While starting a delivery-only restaurant is a terrific way to get your foot in the door of the food service sector, it is far from simple. There are still a few crucial factors to consider as you move from concept to completion. Here are a few of our best recommendations for starting a delivery-only restaurant.
Make Sure Your Concept Starts With a Delivery Focus
Make sure your concept starts with a delivery focus. Making ensuring the cuisine maintains its quality and fulfills customer expectations is one of the most difficult problems for traditional restaurants that later add a delivery or takeaway service. Consider how the food will travel and maintain its temperature when you create your menu to avoid cold, mushy meals arriving at your clients’ homes.
Develop Your Brand
Because your business will be nearly exclusively online, you’ll want to spend a lot of time and money creating a logo, website, menu, and other digital assets that can be utilized across all of your marketing platforms. Use these tools to tell a story and provide them additional information about you. Remember to establish engaging social media profiles as well! After all, this will be your major method of consumer contact.

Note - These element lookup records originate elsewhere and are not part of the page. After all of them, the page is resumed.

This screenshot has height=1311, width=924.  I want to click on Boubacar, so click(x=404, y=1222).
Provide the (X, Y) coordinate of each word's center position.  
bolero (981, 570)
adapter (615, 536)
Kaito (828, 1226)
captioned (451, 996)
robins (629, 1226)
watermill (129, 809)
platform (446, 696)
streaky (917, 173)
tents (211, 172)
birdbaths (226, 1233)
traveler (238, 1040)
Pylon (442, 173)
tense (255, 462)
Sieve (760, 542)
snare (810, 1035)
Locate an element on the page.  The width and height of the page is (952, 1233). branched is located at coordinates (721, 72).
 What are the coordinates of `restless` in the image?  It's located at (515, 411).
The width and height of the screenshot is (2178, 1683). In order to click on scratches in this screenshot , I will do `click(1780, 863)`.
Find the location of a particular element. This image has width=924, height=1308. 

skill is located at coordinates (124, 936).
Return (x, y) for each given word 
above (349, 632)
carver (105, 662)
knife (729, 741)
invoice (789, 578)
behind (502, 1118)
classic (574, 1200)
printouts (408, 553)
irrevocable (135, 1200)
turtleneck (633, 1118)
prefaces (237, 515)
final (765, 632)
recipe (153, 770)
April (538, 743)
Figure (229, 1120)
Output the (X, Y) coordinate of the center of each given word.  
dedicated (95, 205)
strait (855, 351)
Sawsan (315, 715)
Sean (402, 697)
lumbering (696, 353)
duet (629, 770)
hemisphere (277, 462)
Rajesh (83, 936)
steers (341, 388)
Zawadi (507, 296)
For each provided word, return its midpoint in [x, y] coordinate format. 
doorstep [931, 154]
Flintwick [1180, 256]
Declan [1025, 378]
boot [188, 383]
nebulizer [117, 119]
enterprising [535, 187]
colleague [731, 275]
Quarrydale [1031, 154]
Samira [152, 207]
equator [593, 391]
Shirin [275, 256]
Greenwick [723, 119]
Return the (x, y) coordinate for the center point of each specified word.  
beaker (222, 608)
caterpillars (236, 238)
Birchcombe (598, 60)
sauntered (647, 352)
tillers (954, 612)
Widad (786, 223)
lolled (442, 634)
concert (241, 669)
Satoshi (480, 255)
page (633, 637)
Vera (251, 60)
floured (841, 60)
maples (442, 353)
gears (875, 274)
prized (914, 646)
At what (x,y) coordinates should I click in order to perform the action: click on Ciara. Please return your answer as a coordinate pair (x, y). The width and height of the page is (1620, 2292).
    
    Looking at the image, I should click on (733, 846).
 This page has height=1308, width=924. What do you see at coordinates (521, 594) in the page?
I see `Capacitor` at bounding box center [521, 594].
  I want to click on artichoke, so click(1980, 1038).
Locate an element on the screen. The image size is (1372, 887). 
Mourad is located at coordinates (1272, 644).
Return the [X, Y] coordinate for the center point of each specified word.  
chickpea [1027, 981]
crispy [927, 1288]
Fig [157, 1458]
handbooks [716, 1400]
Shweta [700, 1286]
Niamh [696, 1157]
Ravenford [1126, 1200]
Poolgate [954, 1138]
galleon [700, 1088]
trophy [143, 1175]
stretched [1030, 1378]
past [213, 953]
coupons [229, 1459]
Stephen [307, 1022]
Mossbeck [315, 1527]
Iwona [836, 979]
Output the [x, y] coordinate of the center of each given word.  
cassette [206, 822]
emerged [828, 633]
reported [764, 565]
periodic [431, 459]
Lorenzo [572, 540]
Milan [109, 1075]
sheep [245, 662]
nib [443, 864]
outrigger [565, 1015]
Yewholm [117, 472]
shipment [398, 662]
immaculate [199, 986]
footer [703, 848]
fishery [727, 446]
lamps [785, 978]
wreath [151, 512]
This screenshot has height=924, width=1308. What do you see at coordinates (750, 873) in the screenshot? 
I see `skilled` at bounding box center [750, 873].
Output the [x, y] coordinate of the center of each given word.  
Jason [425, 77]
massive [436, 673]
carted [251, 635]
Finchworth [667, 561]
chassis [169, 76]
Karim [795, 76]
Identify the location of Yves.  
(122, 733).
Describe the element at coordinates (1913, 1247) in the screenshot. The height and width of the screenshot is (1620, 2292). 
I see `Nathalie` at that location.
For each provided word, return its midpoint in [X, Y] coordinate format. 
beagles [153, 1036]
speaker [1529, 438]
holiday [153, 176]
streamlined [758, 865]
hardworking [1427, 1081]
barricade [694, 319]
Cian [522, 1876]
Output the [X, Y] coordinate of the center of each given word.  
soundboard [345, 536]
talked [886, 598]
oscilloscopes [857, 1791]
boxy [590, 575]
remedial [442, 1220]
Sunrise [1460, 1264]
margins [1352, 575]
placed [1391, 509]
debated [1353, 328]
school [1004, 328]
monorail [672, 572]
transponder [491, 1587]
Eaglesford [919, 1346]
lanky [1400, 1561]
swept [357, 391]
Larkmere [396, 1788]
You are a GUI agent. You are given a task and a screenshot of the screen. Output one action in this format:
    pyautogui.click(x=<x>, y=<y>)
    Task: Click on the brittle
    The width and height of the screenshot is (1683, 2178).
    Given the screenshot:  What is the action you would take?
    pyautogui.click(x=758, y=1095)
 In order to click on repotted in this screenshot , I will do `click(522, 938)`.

When it comes to getting their meal delivered, your clients will undoubtedly have a plethora of possibilities. As a result, you must surprise and excite customers with each order. Mints and fortune cookies are a cheap and simple way to add a little something extra to your party, but they’re also overdone. Consider replacing it with a more personal touch, such as a handwritten thank you note. We guarantee that giving your customers such a wonderful experience will make them think of you the next time they are hungry.
There’s never been a better time to open your virtual doors than now, with food delivery orders on the rise. We’re confident that you’re off to a terrific start with these suggestions and the information provided above. EasyRoutes is here to help.